After the fall of Jerusalem, Pope Innocent III and others asked King Canute VI and the Danes to join the crusade, stating that it would be right for crusaders to die for Christ, as he died for them. This was not well received by the Danes. According to the Historia de Profectione Danorum in Hierosolymam, Esbern delivered a speech stating that the Danish people had been sliding into a period of depravity and decline, he called the crusade to Jerusalem to be of noble effort, as requested by the Pope, who was of a superior position. In 1192, during the Crusades, he led a small group of Danish soldiers to the Holy Land.
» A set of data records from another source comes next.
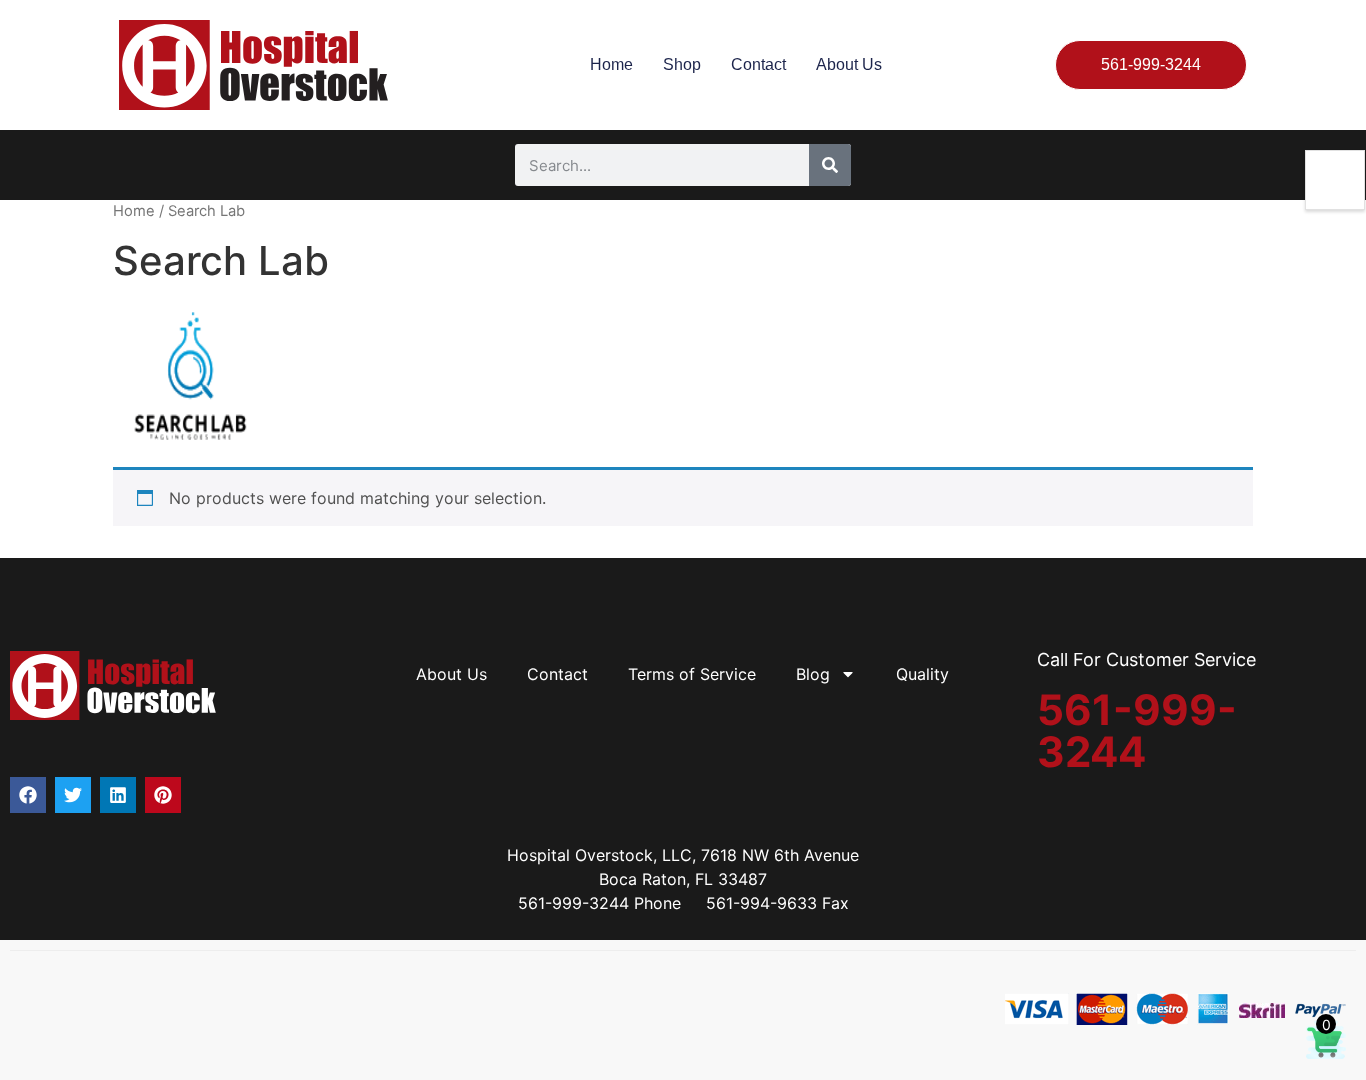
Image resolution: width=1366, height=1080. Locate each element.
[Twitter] (73, 795)
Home (611, 64)
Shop (682, 64)
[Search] (830, 165)
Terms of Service (692, 674)
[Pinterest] (163, 795)
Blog (813, 674)
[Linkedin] (118, 795)
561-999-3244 (1137, 730)
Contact (758, 64)
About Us (849, 64)
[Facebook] (28, 795)
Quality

He became inspired and upon his return to Denmark, he built the Kalundborg Kirke (Church of Our Lady, Kalundborg); Art historian R.A. Stalley called the architectural style an "emphatic image of militant Christianity". (Note: "Militant Christianity" in a directly martial sense, as widely espoused in 12th-century Christendom (see: Crusading movement § 12th century), as distinct from the "Church Militant".) Esbern is considered the founder of the town of Kalundborg.

==Death==
In 1204, he died at Sæbygård when he broke his neck on a millstone after falling down a staircase. He was buried at Sorø Abbey. After his death, Helene was royal mistress to Valdemar II of Denmark.

==Legacy==
Two ships of the Royal Danish Navy have been named HDMS Esbern Snare, after Esbern the Resolute:
- HDMS Esbern Snare (F342)
- HDMS Esbern Snare (F341)

==Popular culture==
- He is the subject of a legend (Fin (legend)) and a later related poem Kalundborg Church by John Greenleaf Whittier.
- B.S. Ingemann wrote a poem about Sæbygård and its inhabitants, which is published in his novel, Valdemar Victory.